**What the task asks**: In the records below, pick out all lines containing the word "agent".
[Given records Boundary: Start]
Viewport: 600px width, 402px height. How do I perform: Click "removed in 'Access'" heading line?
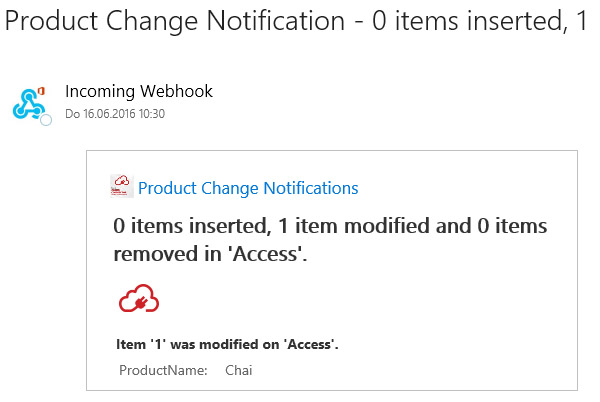coord(210,254)
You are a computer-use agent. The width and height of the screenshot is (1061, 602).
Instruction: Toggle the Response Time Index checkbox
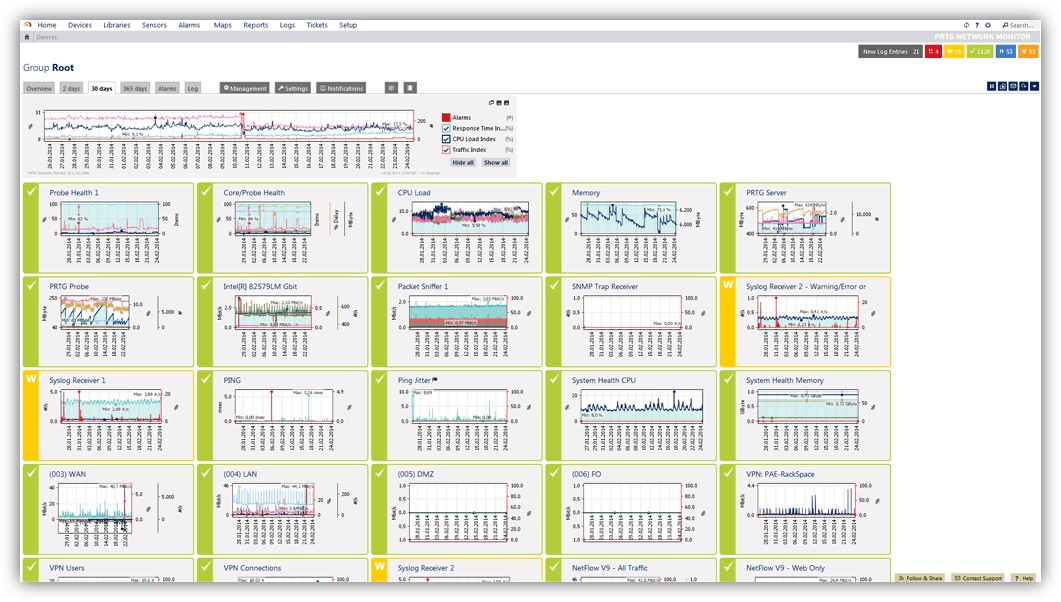(447, 128)
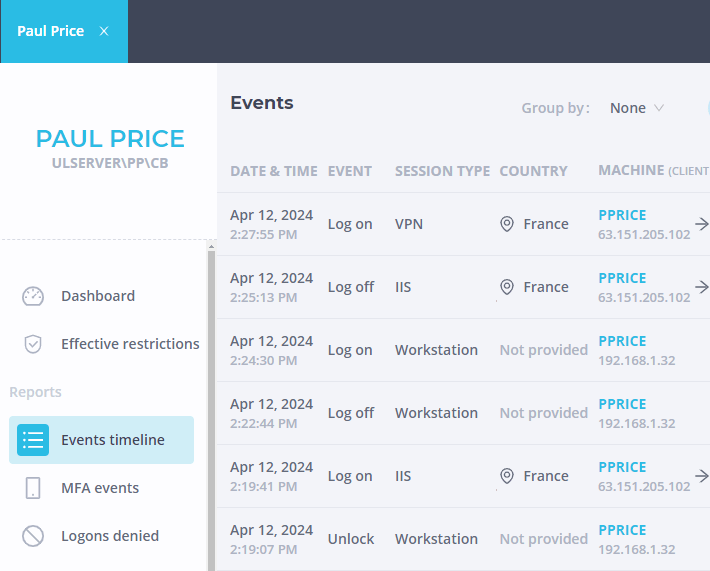
Task: Click the Events timeline list icon
Action: pos(33,440)
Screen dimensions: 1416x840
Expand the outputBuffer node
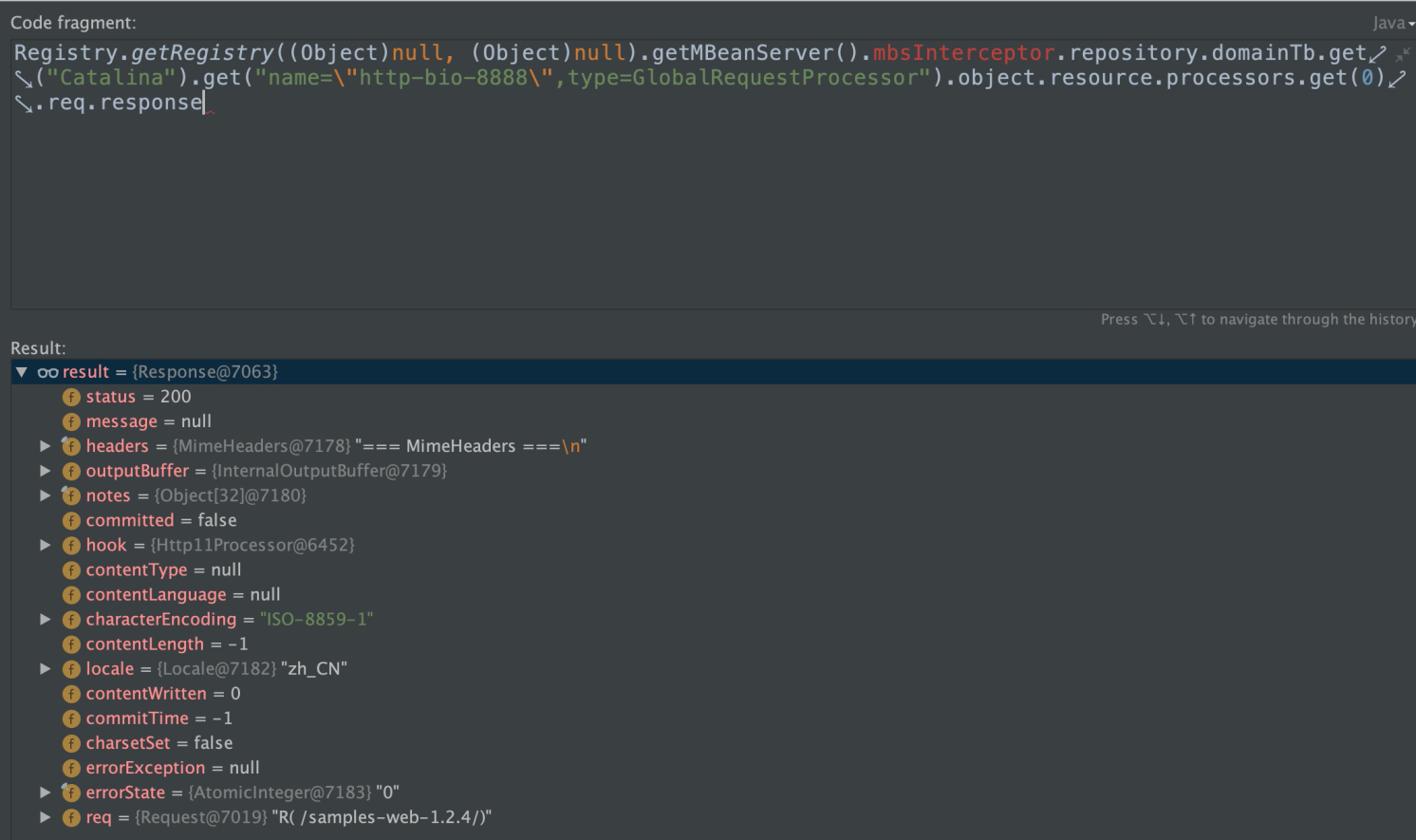click(x=45, y=471)
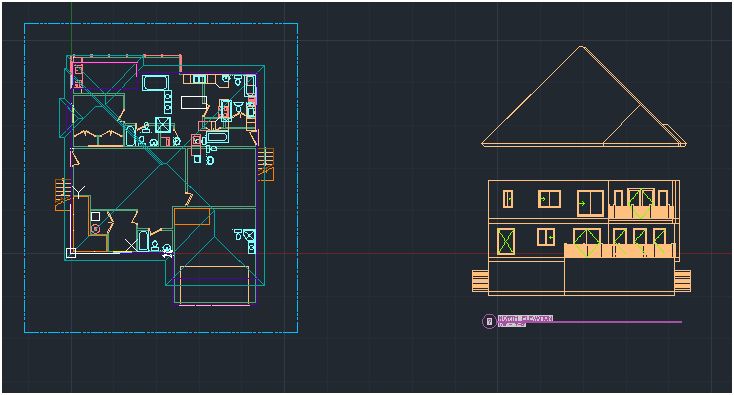Click the left side steps on elevation

pos(480,281)
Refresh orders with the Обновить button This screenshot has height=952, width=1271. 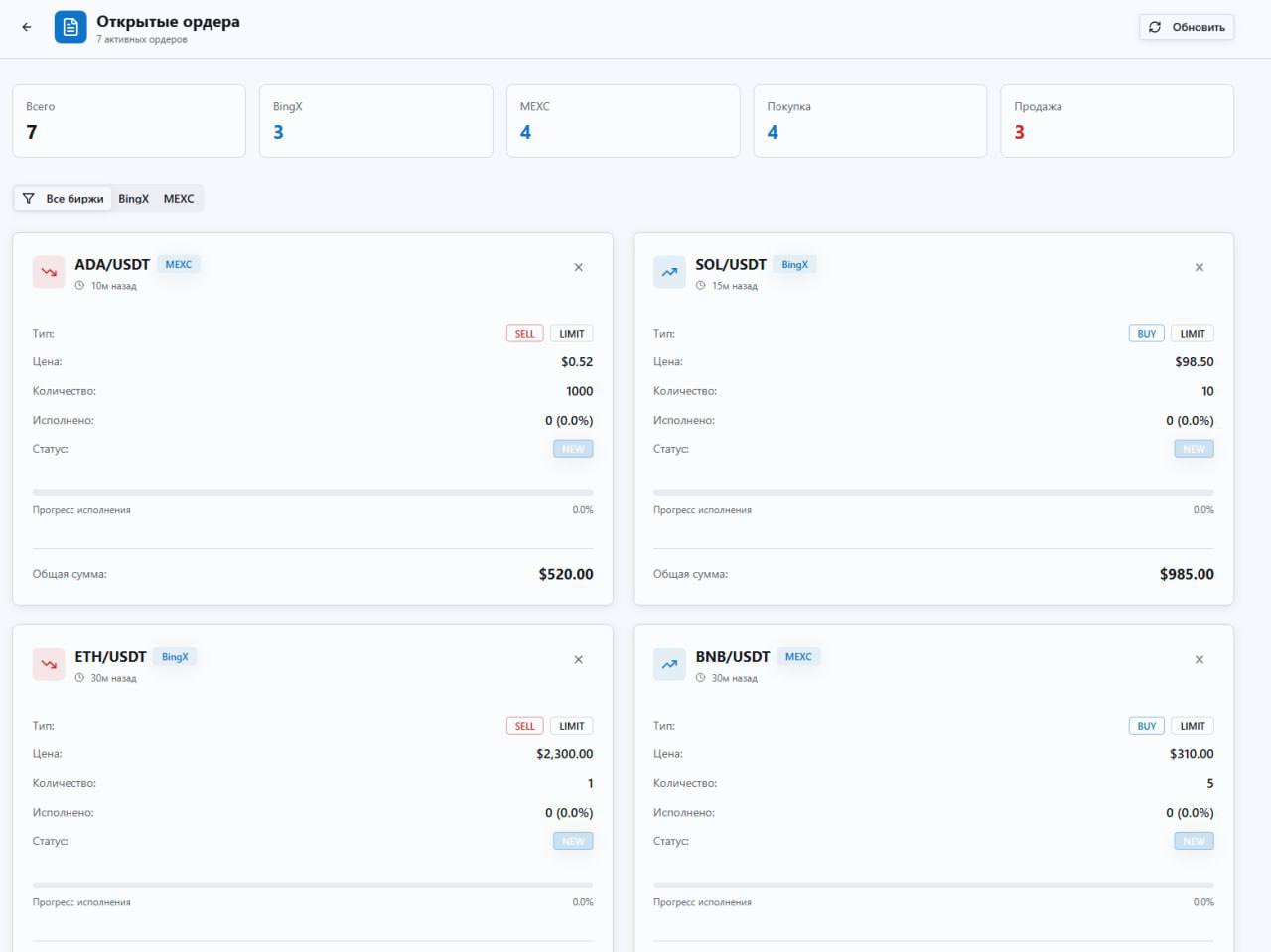tap(1187, 27)
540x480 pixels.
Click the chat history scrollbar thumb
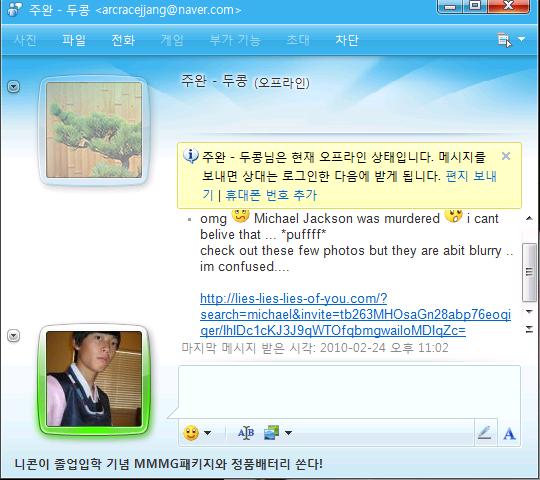tap(529, 272)
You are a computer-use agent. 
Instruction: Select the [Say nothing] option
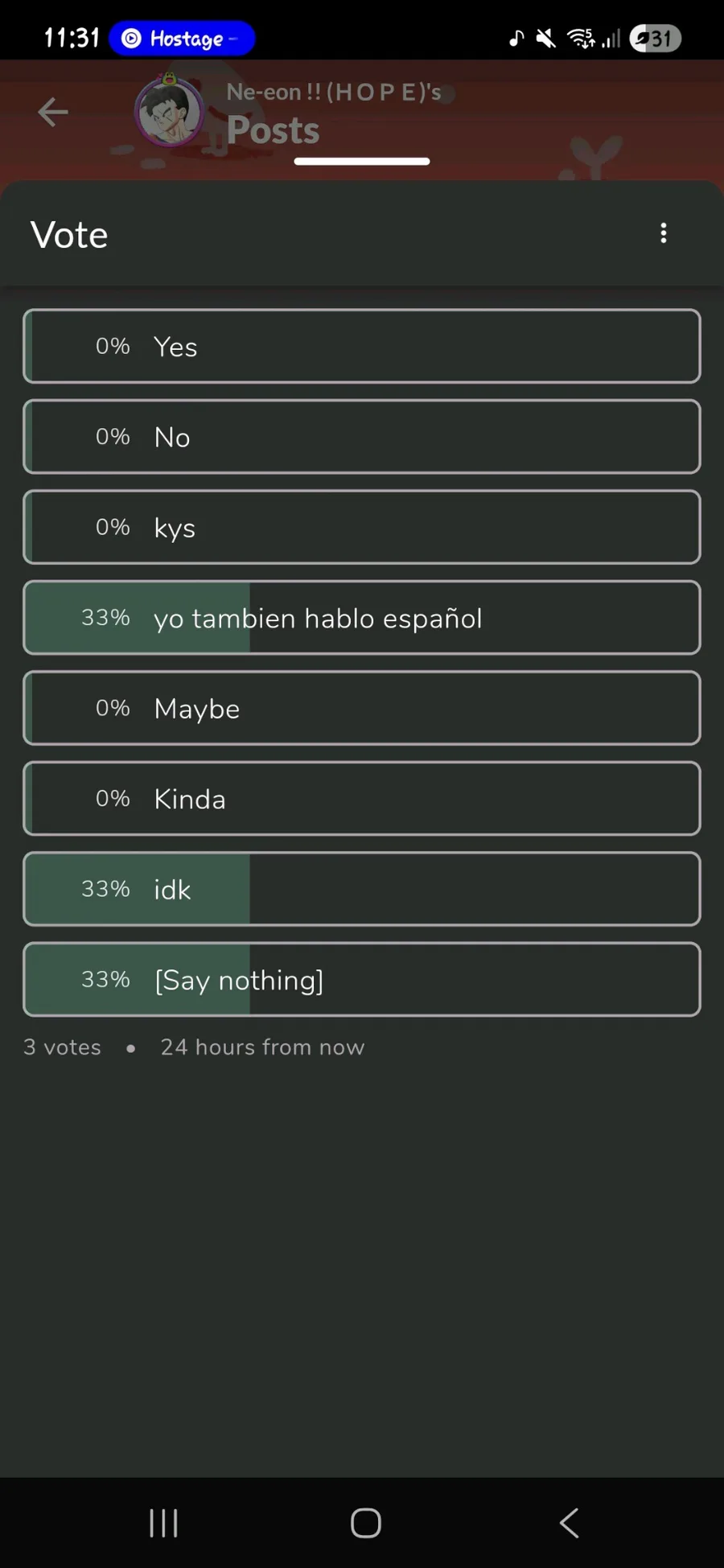(x=362, y=980)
[Given records Boundary: End]
**The completed task**:
You are a computer-use agent. The width and height of the screenshot is (1061, 602).
You are a computer-use agent. 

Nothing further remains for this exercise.